Nosso corpo é uma gigantesca colônia para todos os tipos de micróbios. É estimado que cada pessoa abriga um quilo deles em seu interior, especialmente bactérias, de 1.200 espécies diferentes. Esses convidados são em sua maioria benignos e muitas vezes necessários. É sabido que as bactérias participam na digestão de alimentos, na produção de proteínas e na modulação do sistema imunológico, todas funções de grande relevância à saúde.
Uma ampla série de estudos publicados na quinta-feira pela revista Science mostra com dados que existe uma relação entre a diversidade dos microrganismos que se encontram no intestino e a saúde. Essa mesma análise produziu uma segunda conclusão que chama a atenção: os medicamentos, como antiácidos, antibióticos e antidepressivos, são o primeiro fator que afeta a diversidade microbiana. Essa informação indica que, cada vez mais, além de nós como indivíduos isolados, devemos prestar atenção nesses diminutos ocupantes ao tratar nossas doenças.
Os resultados foram obtidos pelos dois maiores estudos publicados até o momento sobre o microbioma, um na Bélgica e outro na Holanda, que analisaram no total o conteúdo das fezes de quase 4.000 pessoas. Com esse trabalho foram identificados 14 grupos principais de microrganismos que estão presentes em 95% das pessoas, mas mostra a complexidade do ecossistema identificando mais 664 grupos. Um dos aspectos interessantes dos trabalhos, feitos pelo Instituto Flamenco para a Biotecnologia (VIB), na Bélgica, e pela Universidade de Groningen, na Holanda, é que foram realizados de maneira independente e, apesar disso, obtiveram resultados semelhantes.

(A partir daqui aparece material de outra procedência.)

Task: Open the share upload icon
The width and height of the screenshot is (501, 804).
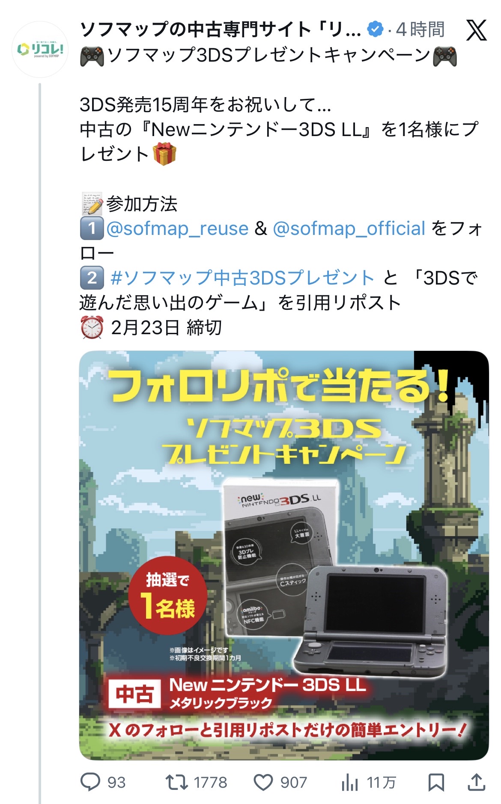Action: click(x=476, y=782)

Entre os muitos parâmetros analisados, além do impacto do uso de medicamentos sobre a diversidade microbiana, foram encontradas relações entre essa diversidade e a dieta. As pessoas que consomem iogurte com regularidade têm uma flora intestinal mais variada, algo que também acontece com o consumo de vinho e café. Por outro lado, tomar leite integral e comer muito produz o efeito oposto. A macroanálise belga, liderada por Jeroen Raes, pesquisador do VIB, observou também uma relação "pequena, mas significativa", entre a composição do microbioma e o índice de massa corporal, e confirmou a relação entre alguns micróbios e doenças como o câncer colorretal e a colite ulcerosa. Os cientistas viram também que problemas de saúde, como um ataque cardíaco, reduzem a presença de algumas bactérias.
Um resultado que chamou a atenção dos pesquisadores é que experiências durante os primeiros meses de vida, como o nascimento com ou sem cesárea e amamentar ou não, não influem na composição da microbiota. Uma relação mais previsível foi o encontrado entre muitos aspectos da dieta ocidental, como a abundância de calorias e carboidratos, comida industrializada e o leite integral, e a baixa diversidade microbiana. Estudos anteriores já haviam observado que as tribos com modo de vida primitivo têm uma variedade de bactérias muito maior. Nesse grupo, os ianomâmis, uma tribo indígena da Amazônia, são os humanos com o microbioma mais diversificado.
Jordi Urmeneta, pesquisador em ecologia microbiana da Universidade de Barcelona, reconhece a importância de amplos estudos para obter informação confiável sobre a relação entre microbioma e saúde. Além disso, explica como esses dados estão ajudando a mudar a forma como se tratam diversas doenças, pelo menos do intestino.
"Inicialmente pensava-se que por culpa da doença a microbiota era alterada e depois se produziam os sintomas", diz Urmeneta. Uma vez que se sabe que não é assim, é possível agir sobre a microbiota, mesmo que seja muito difícil fazê-lo com antibióticos sem matar bactérias úteis quando se trata de eliminar a que causa a doença. "O que se faz com relativo sucesso é transplantar fezes de um paciente a outro, para inocular os microrganismos bons do paciente saudável na quantidade adequada", diz o pesquisador da UB. Com essa técnica, é possível combater a obesidade inserindo fezes de uma pessoa magra no intestino de uma pessoa obesa.
Raes também acredita que, começando pelo diagnóstico de doenças como a síndrome do intestino irritado e o câncer de cólon, o estudo do microbioma ajudará a tratar muitos problemas. Reconhece, entretanto, a dificuldade, porque "o modo no qual devemos modular a microbiota variará entre as doenças". "Algumas vezes iremos erradicar somente uma bactéria prejudicial e em outras será preciso modificar todo o ecossistema", acrescenta. Como acontece nos ecossistemas na natureza em grande escala, dadas as relações de interdependência de todos os membros, o procedimento não está isento de riscos. Mas a medicina do futuro deverá levar em consideração, cada vez mais, essas complicadas interações.